Problem details - Copy every one of the records below word for word, keeping each line and its punctuation unchanged.

Provided data -
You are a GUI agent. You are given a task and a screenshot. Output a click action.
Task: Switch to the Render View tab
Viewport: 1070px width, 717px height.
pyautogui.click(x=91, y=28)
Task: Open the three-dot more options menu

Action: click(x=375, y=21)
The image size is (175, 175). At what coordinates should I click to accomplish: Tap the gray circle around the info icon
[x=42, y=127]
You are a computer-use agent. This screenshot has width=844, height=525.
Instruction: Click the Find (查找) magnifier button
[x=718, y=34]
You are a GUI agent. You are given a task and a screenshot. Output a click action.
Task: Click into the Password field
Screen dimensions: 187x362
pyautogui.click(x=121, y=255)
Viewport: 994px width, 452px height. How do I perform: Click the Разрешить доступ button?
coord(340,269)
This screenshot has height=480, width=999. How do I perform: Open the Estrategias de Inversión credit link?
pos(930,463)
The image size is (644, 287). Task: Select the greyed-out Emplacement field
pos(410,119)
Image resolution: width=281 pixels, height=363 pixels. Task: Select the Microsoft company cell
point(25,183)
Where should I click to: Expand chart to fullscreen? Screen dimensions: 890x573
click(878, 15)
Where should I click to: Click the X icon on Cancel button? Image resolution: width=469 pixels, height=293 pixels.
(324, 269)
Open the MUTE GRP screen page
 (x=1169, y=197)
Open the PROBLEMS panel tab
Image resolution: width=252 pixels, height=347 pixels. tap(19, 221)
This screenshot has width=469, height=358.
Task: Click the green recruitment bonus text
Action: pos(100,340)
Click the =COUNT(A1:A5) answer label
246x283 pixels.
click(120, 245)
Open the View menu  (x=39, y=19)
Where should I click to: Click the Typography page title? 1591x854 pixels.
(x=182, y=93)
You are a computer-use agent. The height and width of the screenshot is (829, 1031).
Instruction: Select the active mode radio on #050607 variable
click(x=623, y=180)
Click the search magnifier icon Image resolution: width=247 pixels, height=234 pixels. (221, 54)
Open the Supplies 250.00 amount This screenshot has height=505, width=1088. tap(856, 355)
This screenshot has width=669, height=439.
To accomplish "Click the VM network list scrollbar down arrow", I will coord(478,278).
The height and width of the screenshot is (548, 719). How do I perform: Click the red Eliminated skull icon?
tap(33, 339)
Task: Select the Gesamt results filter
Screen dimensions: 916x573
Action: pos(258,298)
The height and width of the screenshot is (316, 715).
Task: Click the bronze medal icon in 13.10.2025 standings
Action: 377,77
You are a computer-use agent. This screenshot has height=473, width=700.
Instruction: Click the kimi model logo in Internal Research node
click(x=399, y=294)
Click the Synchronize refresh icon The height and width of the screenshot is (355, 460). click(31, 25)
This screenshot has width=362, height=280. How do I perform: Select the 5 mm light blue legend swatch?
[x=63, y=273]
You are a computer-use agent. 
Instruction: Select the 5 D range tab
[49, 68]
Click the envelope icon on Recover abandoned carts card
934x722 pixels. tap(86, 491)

Result of the exercise -
You are a GUI agent. You are given a task and a screenshot. Output a click action.
Task: Switch to the Render View tab
Viewport: 1070px width, 717px height.
pyautogui.click(x=91, y=28)
Task: Open the three-dot more options menu

Action: click(x=375, y=21)
The image size is (175, 175). At what coordinates should I click to accomplish: Tap the gray circle around the info icon
[x=42, y=127]
You are a computer-use agent. This screenshot has width=844, height=525.
Instruction: Click the Find (查找) magnifier button
[x=718, y=34]
You are a GUI agent. You are given a task and a screenshot. Output a click action.
Task: Click into the Password field
Screen dimensions: 187x362
pyautogui.click(x=121, y=255)
Viewport: 994px width, 452px height. How do I perform: Click the Разрешить доступ button?
coord(340,269)
This screenshot has height=480, width=999. How do I perform: Open the Estrategias de Inversión credit link?
pos(930,463)
The image size is (644, 287). Task: Select the greyed-out Emplacement field
pos(410,119)
Image resolution: width=281 pixels, height=363 pixels. Task: Select the Microsoft company cell
point(25,183)
Where should I click to: Expand chart to fullscreen? Screen dimensions: 890x573
click(878, 15)
Where should I click to: Click the X icon on Cancel button? Image resolution: width=469 pixels, height=293 pixels.
(324, 269)
Open the MUTE GRP screen page
 (x=1169, y=197)
Open the PROBLEMS panel tab
Image resolution: width=252 pixels, height=347 pixels. tap(19, 221)
This screenshot has width=469, height=358.
Task: Click the green recruitment bonus text
Action: pos(100,340)
Click the =COUNT(A1:A5) answer label
246x283 pixels.
click(120, 245)
Open the View menu  (x=39, y=19)
Where should I click to: Click the Typography page title? 1591x854 pixels.
(x=182, y=93)
You are a computer-use agent. The height and width of the screenshot is (829, 1031).
Instruction: Select the active mode radio on #050607 variable
click(x=623, y=180)
Click the search magnifier icon Image resolution: width=247 pixels, height=234 pixels. (221, 54)
Open the Supplies 250.00 amount This screenshot has height=505, width=1088. tap(856, 355)
This screenshot has width=669, height=439.
To accomplish "Click the VM network list scrollbar down arrow", I will coord(478,278).
The height and width of the screenshot is (548, 719). How do I perform: Click the red Eliminated skull icon?
tap(33, 339)
Task: Select the Gesamt results filter
Screen dimensions: 916x573
Action: pos(258,298)
The height and width of the screenshot is (316, 715).
Task: Click the bronze medal icon in 13.10.2025 standings
Action: 377,77
You are a computer-use agent. This screenshot has height=473, width=700.
Instruction: Click the kimi model logo in Internal Research node
click(x=399, y=294)
Click the Synchronize refresh icon The height and width of the screenshot is (355, 460). click(31, 25)
This screenshot has width=362, height=280. How do I perform: Select the 5 mm light blue legend swatch?
[x=63, y=273]
You are a computer-use agent. 
Instruction: Select the 5 D range tab
[49, 68]
Click the envelope icon on Recover abandoned carts card
934x722 pixels. tap(86, 491)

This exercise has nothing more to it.